Tasks are lightweight coroutines that start executing when they are awaited; they can optionally return values (the type of the return value
is determined by the template parameter T). Use tasks to create your coroutines, and use co_await or co_yield within tasks
to perform asynchronous operations.
#include <wwa/coro/task.h>
wwa::coro::task<int> task1()
{
    co_return 123;
}
wwa::coro::task<int> task2()
{
    co_return 456;
}
wwa::coro::task<int> sum()
{
    const auto a = co_await task1();
    const auto b = co_await task2();
    co_return a + b;
}
wwa::coro::task<> print()
{
    std::cout << "The result is " << co_await sum() << "\n";
}It is possible to turn any task (or any awaitable) into a fire-and-forget eager coroutine. For the example above,
#include <wwa/coro/eager_task.h>
#include <wwa/coro/task.h>
wwa::coro::run_awaitable(print);See examples/task.cpp.
Generators are special coroutines that produce sequences of values of a specified type (T).
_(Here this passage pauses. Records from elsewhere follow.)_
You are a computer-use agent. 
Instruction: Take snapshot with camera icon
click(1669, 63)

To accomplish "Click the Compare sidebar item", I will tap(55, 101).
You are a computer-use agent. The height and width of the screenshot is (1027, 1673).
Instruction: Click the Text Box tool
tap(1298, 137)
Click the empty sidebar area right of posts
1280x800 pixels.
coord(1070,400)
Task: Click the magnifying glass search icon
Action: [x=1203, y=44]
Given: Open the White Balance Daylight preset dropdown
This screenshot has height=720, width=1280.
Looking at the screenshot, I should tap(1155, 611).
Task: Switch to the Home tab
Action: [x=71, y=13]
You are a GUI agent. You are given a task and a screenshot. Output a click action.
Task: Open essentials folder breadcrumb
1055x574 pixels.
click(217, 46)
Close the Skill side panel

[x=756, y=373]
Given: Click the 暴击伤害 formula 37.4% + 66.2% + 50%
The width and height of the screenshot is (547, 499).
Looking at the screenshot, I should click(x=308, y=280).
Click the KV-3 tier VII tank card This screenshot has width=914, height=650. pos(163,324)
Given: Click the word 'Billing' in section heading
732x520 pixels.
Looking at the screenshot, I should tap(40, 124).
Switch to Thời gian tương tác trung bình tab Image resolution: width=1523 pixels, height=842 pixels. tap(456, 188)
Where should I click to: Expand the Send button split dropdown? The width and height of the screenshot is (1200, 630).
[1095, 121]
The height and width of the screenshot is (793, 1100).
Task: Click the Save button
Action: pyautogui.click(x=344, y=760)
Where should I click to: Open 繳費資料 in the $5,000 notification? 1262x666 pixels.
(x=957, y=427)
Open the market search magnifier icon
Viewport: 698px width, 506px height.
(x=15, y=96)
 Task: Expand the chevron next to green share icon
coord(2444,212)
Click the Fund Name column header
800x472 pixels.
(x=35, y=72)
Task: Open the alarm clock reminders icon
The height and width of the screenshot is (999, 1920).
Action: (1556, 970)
These values are produced lazily and synchronously.
The coroutine body is able to yield values of type T using the co_yield keyword.
However, the coroutine body is not able to use the co_await keyword; values must be produced synchronously.
Generators can be used with range-based for loops and ranges.
#include <wwa/coro/generator.h>
wwa::coro::generator<int> fibonacci(int n)
{
    int a = 0;
    int b = 1;
    if (n > 0) {
        co_yield a;
    }
    if (n > 1) {
        co_yield b;
    }
    for (int i = 2; i < n; ++i) {
        auto s = a + b;
        co_yield s;
        a = b;
        b = s;
    }
}
// ...
std::cout << "The first 10 Fibonacci numbers are: ";
for (auto n : fibonacci(10)) {
    std::cout << n << ' ';
}Generators are special coroutines that produce sequences of values of a specified type (T). These values are produced lazily and asynchronously.
Unlike the synchronous counterpart, the coroutine body is able to use both co_await and co_yield expressions.
// Simulates an asynchronous task
wwa::coro::task<int> get_next_value(int n)
{
    co_return n + 1;
}
wwa::coro::async_generator<int> async_first_n(int n)
{
    int v = 0;
    while (v < n) {
        co_yield v;
        v = co_await get_next_value(v);
    }
}
// ...
auto gen = async_first_n(5);
auto it  = co_await gen.begin();  // IMPORTANT! co_await is required
auto end = gen.end();
while (it != end) {
    std::cout << *it << "\n";
    co_await ++it;                // IMPORTANT! co_await is required
}See examples/async_generator.cpp.
Unfortunately, it is impossible to use asynchronous iterators directly in range-based for loops.